Now, the BeOS uses the Paging method of translations... Even though a purely Segmentation method exists, it is not as good for virtual memory requirements, as chunks are dealt as variable sized blocks. So only the method that involves the Paging Method is described.

The 80386 uses both segmentation and paging in a two-stage virtual to physical address translation mechnism. Each stage of address translation requires a table be maintained by BeOS for each Team.

The conversion is as follows

[Virtual Address (Seg:Offset)] ->> Segment Table ->>
[32 bit Linear Address] ->> Paging Table ->>
[32 bit Physical Address]

The first stage uses segmentation to translate a 2 part address in the virtual address space into an address in an intermediate adddress space, called the linear address space. The second stage uses paging to translate this linear address to a physical address.

Each team's Virtual Address space has up to 16,384 segments, each of which can be upto 4GB in size, making the virtual address space 64 terabytes in size. But, as the physical address space is only 32 bits in length, and is not segmented, the system can only address a mere 4GB of real memory at any point in time. ( I believe this is the total memory capacity of the system, despite the addressible range of virtual address space )

The 2 translation stages are discrete and seperate entites, with there own processes of translation. The Segment table is stored in linear memory space, where the paging tables are store in physical memory. One consequence of this is that the segment translation tables can be relocated by the paging mechanism without the knowledge of the Segment Translation engine. Similarly the paging mechanism knows nothing about the virtual address space that is used by programes to generate there addressing schemes. Niether system are aware of the behaviour of the other, they just do what there told.

Virtual Memory

Virtual Memory comes into the picture at this point to provide an extension to physical memory. Virtual memory in Be is stored on the tape backup device, umm., I mean the hard drive, and is used to let you get your 4GB physical worth, by extending what little memory you actually have in reallity. Virtual memory happens at the Page Translation stage.

How this works In English:

Virtual memory has the ability to pretend memory exists in 2 tricky ways. One is to mark the page as on disk in the tables, so that the operating system can go and fetch it for you. The other way is to pretend the pages exist, but if they never get accessed, never have to exist, thus you have memory for nothing ;-)

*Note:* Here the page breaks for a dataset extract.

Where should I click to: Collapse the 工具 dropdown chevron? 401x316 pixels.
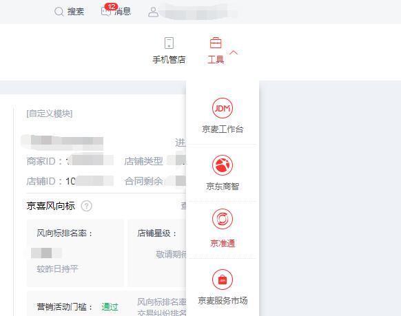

How this works in Tech Speak:

The address translation mechanism supports virtual memory in 2 way. First it is used to mark only the parts of the virtual memory actually in main memory as valid, and it is set up to translate virtual address corresponding to the resident parts of the virtual memory to their respective physical memory addresses. If a program references a virtual address corresponding to a part of the virtual memory that is not resident, the reference will cause an exception due to invalid mapping information. The operating system at this point can deal with the situation by loading in the requested data or creating a new page, at which point, the application that generated the fault may continue. Now, this process on some systems (w95/nt) often seems to produce a nasty Freeze in the system, while the OS goes of and gets the data. I have noticed with Be, that it actually only blocks the one Thread that made the request, and allows other threads to continue.. [correct me if i'm wrong]

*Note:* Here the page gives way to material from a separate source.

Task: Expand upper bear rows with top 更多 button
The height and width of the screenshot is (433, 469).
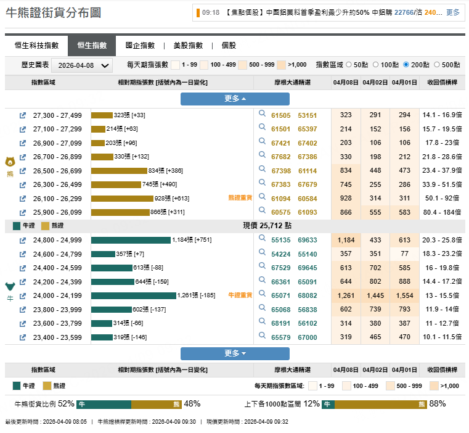Action: pos(234,99)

Given that we are moving memory to and fro from harddrive, using fixed blocks of memory speads up this process nicely. On the 80386, a 4028byte chunk is used.. (you may have already come across this magic figure in the headers all ready).

Protection

Go Re-Read the Chapter on Protection, as it is for this processor. It may even make more sense now with the above info.
<grin>

The Segmentation Process

So the die-hard is back, (you did read it didn't you) and you want to know more..

If Not, don't forget to read about the I/O space and other important stuff below that IS important to what you want to do.. !!

So, when dealing with Segment translation, each segment has 3 associated pieces of information with it.

  1. Base Address in Linear Space.
  2. Size Limit... Umm., you guessed it, the largest offset for this segment.
  3. Attributes, which indicate segment characteristics such as whether the segment can be read to, written to, or executed as a program, the privelage level of the segment, etc.

The Size Limit, is the maximum address you can read as an offset in a segment. Accessing past this limit, and you gussed it., a General Protection Fault!

Access violations also occur if you break the access rules acording to the privelage level attributes for the segment. (Remember, the attributes are only relevant for the current team's address space).

The base address, limit, and protection attributes for a segment are stored in a segment descriptor, which is referenced during the virtual-to-linear address translation process. Segment descriptors are stored in memory in Descriptor Tables, which are simply arrays of segment descriptors. The Segment Selector part of a virtual address, index's this table..

Segment Descriptor Tables

The Global Descriptor Table (GDT) and the Local Descriptor Table (LDT) are special segments that contain the segment descriptor tables. Descriptor tables are stored in special segments that are mainted by BeOS, to prevent application software from modifying the address translation information.
The virtual address space is adjusted into 2 equal halves, one mapped to the GDT, and one by the LDT ..... (remember what was said in the protection chapter, about kernel/user space)

When a task switch occurs, the Local Descriptor Table is changed, but the GDT stays the same...

The LDT contains descriptors for the segments private to a single thread. Several threads can share a common LDT, as is the case with BeOS applications (teams).

Segment Selectors : Tricky Stuff

About that 13 bit, 3 bit spare thing in the segment descriptors...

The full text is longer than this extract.